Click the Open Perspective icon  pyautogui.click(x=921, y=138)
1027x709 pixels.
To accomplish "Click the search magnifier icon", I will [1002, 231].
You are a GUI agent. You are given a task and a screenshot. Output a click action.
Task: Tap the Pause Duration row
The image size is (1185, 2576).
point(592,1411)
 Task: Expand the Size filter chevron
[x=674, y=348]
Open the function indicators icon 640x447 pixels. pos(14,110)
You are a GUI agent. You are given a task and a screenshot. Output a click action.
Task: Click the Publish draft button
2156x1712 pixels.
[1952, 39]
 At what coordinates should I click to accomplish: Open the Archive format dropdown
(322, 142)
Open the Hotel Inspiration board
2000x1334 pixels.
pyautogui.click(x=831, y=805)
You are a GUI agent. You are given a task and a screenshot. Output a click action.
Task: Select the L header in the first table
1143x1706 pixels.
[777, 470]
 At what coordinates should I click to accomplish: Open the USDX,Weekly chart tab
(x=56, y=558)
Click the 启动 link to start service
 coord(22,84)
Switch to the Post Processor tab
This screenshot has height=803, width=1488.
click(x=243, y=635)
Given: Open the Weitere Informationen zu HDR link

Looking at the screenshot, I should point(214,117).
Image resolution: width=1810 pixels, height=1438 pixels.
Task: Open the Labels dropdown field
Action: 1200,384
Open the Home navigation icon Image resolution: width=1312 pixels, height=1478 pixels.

# Goal
Rewrite the records from the line with "Click the 启动 link to start service" through the end of the records, swapping "link" for "button" and leaving everything else as it is.

# Solution
Click the 启动 button to start service
 coord(22,84)
Switch to the Post Processor tab
This screenshot has height=803, width=1488.
click(x=243, y=635)
Given: Open the Weitere Informationen zu HDR button

Looking at the screenshot, I should point(214,117).
Image resolution: width=1810 pixels, height=1438 pixels.
Task: Open the Labels dropdown field
Action: 1200,384
Open the Home navigation icon Image resolution: width=1312 pixels, height=1478 pixels.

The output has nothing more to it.